The Last Wizard
She would certainly suspect that something important was about to happen, perhaps she would sense it like one feels the change of season comming... a scent of autumn leaves on a late summer night, or the tiniest purple crocus seen emerging from the blankets of snow.
Shayl the victorious, whom had had only been an occasional presence in her memory. Within the last year, he suddenly became a common sight in the castle. He spoke with her father, the Emperor, behind closed doors in candlelight, in hurried hushed tones as they traversed the castle corridors. Her father had began to look at her differently, she would catch his glower from the corner of her eye; his eyes and expression a strange mix of worry, rage, and love.
Six months ago her father abruptly ceased all of her marriage negotiations, and refused to consider further proposals.
At last, the Emperor would confront her. The two were enjoying a rare moment of solitude over tea. He dismissed the servants and guards, then he reached across the table, past the teacups to enfold her tiny hand in his large calloused palms. His icy eyes bore into hers.
“My daughter... You make me proud, and I love you more than you will know... I have never doubted your capabilities nor loyalty to me. However, there is something I must ask, a question I never imagined would be asked to anyone in my lifetime... never my own daughter...”
“First, you must understand that the choice is yours my daughter. You must bear the weight of the decision, both its rewards and risks.”
He slowly slid his hand from hers. He took a sip of the rich dark tea, before explaining.”
“My tutor, Sahayle the Victorious, is the last Wizard in the world. We all imagined that he would die the last. However,” He tapped his nail against the porcelain. “This does not have to happen. In fact, we do not wish it to anymore...”

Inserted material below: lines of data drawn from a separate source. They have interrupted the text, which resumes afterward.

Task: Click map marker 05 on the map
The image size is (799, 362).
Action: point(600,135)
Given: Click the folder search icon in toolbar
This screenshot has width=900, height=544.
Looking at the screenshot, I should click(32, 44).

“Sahayle will seek apprentices, passing on his knowledge of the Art to those who have potential.”
His eyes would bore into her again. “... Like you.”
Otherwise, it was a normal day at the Ironhand smithy. The smithy was always a place of incredible transformations: The bellows fed wind the embers, the forge turned stiff metal into white-hot liquid.
It was a very busy day, the smith was busily engaging customers, bragging about his daughters growing talents, assisting his daughter at the forge when he had a spare moment. His son was expected to help, but he truly was not paying attention how the boy occupied himself.
A young girl quietly slipped into the smithy shop. She slowly paced its shelves, surveying the wares with wide hazel eyes. She had a freckled moon-shaped face and incredibly long dusty-brown hair. She seemed to be around 16 years of age, dressed practical earth-toned traveling clothes.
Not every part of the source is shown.